Response and survival
After the final transplantation, all 27 study patients evaluable for tumor response were in clinical complete remission
(100% CR rate). The one remaining patient died of toxicity without evidence of disease (NED) on day +15 post
transplantation, i.e. too early for response evaluation. For 12 patients it was possible to accurately measure tumor
shrinkage, and to asses response at various time points during the treatment, thus helping define the contribution of the
various steps to the final overall outcome. As shown in Figure 3, all phases were followed by a measurable reduction in
tumor size. Despite a dramatic initial tumor shrinkage (half patients experienced a 50% tumor reduction following
standard-dose induction therapy), a NED status was achieved late in the course of the treatment schedule. In fact, the
number of patients who became NED was none after standard-dose chemotherapy, none after high-dose
cyclophosphamide, 6 (or 50%) after high-dose cytarabine, and 6 after the final autografting.

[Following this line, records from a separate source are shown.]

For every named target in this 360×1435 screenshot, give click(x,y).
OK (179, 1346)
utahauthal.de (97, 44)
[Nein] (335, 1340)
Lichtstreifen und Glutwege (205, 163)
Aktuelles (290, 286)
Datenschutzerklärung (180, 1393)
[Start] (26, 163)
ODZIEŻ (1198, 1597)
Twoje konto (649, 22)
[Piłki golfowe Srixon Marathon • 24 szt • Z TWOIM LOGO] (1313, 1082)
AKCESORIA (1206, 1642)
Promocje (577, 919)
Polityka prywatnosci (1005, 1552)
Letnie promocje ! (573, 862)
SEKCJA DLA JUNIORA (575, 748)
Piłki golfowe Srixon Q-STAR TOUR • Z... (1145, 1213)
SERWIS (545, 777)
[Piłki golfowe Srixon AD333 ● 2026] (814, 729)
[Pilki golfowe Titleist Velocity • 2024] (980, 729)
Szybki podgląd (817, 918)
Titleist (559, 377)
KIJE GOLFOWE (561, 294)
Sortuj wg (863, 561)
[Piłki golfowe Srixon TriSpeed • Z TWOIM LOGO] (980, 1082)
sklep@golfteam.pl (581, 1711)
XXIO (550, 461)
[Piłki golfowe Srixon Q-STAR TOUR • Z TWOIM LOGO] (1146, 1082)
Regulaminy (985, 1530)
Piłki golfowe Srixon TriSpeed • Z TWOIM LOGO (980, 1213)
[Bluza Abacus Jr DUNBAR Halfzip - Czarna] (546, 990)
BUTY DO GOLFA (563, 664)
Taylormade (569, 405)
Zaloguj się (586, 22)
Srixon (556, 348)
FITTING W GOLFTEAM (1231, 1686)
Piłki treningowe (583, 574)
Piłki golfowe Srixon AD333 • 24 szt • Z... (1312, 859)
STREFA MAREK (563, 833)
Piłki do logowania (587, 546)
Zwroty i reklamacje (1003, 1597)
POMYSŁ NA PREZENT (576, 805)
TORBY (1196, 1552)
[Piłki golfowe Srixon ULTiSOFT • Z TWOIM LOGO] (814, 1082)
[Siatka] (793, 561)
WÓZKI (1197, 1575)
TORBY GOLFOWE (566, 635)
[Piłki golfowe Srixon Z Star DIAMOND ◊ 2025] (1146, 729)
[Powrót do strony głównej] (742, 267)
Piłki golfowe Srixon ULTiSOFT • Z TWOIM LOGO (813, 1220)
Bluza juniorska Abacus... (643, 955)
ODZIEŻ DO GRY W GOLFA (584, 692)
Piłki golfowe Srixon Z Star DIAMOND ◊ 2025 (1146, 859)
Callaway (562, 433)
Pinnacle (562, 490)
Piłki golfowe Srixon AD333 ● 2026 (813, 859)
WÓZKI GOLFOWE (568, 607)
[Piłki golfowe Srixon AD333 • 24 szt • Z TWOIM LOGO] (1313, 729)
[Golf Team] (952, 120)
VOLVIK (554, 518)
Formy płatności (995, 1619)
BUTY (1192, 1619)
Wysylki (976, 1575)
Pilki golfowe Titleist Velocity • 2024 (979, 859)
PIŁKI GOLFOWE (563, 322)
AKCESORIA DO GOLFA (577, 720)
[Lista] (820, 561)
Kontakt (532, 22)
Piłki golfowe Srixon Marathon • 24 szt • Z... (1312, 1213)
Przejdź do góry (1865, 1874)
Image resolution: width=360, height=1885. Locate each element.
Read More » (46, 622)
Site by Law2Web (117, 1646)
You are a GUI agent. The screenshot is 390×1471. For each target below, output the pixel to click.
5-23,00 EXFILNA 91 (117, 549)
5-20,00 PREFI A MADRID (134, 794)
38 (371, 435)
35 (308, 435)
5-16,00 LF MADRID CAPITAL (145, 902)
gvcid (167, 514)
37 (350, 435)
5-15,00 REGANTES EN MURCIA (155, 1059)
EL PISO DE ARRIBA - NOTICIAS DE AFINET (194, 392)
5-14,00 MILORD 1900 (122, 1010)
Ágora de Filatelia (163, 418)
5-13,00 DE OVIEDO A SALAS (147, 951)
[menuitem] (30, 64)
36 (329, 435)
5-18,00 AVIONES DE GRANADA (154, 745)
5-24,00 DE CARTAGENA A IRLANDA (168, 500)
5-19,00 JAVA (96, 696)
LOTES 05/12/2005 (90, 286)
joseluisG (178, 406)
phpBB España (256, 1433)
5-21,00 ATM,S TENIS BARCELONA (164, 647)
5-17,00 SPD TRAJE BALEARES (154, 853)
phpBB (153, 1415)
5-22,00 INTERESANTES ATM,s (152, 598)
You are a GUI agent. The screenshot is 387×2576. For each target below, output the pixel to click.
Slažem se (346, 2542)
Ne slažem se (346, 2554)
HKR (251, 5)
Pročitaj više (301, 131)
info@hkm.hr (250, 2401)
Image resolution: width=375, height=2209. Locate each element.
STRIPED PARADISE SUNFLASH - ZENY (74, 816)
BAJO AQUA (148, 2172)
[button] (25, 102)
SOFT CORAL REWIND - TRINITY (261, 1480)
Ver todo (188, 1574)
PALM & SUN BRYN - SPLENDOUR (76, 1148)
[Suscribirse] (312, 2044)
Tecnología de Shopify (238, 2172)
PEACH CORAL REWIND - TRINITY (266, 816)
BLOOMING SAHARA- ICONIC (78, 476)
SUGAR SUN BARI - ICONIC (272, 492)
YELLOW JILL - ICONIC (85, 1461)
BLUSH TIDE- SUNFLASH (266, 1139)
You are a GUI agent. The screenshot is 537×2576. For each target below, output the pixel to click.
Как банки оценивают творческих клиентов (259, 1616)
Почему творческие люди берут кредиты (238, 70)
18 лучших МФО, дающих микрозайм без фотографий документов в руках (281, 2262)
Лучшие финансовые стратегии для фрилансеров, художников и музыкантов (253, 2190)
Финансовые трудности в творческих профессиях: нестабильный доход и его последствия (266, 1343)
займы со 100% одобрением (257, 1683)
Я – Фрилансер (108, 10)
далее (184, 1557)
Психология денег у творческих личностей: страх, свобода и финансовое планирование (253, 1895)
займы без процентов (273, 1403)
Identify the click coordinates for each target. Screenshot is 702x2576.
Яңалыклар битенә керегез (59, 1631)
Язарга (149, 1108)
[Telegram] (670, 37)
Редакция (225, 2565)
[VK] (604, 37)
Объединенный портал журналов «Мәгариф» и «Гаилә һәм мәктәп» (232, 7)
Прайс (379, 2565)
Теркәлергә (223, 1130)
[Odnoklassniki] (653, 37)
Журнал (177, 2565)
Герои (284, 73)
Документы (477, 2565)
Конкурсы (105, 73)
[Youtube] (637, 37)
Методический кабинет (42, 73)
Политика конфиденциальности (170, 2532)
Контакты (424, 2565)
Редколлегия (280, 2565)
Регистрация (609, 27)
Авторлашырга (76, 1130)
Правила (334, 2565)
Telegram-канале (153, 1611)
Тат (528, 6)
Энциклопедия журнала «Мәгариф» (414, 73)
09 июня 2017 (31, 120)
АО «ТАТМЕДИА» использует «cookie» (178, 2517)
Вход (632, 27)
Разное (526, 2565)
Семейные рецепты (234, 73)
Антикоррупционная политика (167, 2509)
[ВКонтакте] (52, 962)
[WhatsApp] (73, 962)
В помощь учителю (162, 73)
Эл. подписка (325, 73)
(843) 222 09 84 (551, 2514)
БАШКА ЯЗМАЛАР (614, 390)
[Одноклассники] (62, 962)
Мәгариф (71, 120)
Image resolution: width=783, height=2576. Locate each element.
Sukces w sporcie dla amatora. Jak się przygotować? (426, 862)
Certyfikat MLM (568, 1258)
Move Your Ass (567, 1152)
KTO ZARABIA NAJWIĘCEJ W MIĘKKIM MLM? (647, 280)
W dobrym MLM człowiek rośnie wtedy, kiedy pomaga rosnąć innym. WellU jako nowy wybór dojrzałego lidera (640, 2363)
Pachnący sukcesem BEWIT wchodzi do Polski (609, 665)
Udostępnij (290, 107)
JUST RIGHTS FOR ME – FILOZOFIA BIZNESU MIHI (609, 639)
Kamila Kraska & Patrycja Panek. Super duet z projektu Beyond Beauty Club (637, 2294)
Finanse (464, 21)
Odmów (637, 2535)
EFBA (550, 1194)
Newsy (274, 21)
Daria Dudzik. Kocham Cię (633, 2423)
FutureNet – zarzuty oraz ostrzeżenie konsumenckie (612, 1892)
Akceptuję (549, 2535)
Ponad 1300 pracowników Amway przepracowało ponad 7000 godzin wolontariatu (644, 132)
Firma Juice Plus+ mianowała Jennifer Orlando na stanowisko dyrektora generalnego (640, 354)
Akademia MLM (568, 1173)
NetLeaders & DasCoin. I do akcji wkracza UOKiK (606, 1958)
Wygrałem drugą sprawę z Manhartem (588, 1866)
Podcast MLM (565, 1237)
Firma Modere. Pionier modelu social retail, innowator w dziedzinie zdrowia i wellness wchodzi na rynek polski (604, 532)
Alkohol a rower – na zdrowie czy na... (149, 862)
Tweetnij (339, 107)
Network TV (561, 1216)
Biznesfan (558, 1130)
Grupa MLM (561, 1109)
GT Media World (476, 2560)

Of the 35 patients in the
historical control group treated with CHOP or CHOP-like chemotherapy, only 13 (or 37%) achieved a CR, and 11 a
partial response (PR), for an overall response rate (RR) of 69%. As shown in Table 2, in 57% of the patients lymphoma
cells were detected in the peripheral blood by immophenotypic analysis, with absolute counts of CD20+,CD5+,CD23cells ranging from 10 to as high as 41,000/µL. Of note, during the hematologic recovery following the standard-dose
induction chemotherapy cycles, these patients showed a marked increase in the number of circulating lymphoma cells at
a time when solid tumor masses were shrinking. This chemotherapy-elicited leukemization, already reported by Jacquy
et al.25, was no longer evident after subsequent high-dose chemotherapy cycles.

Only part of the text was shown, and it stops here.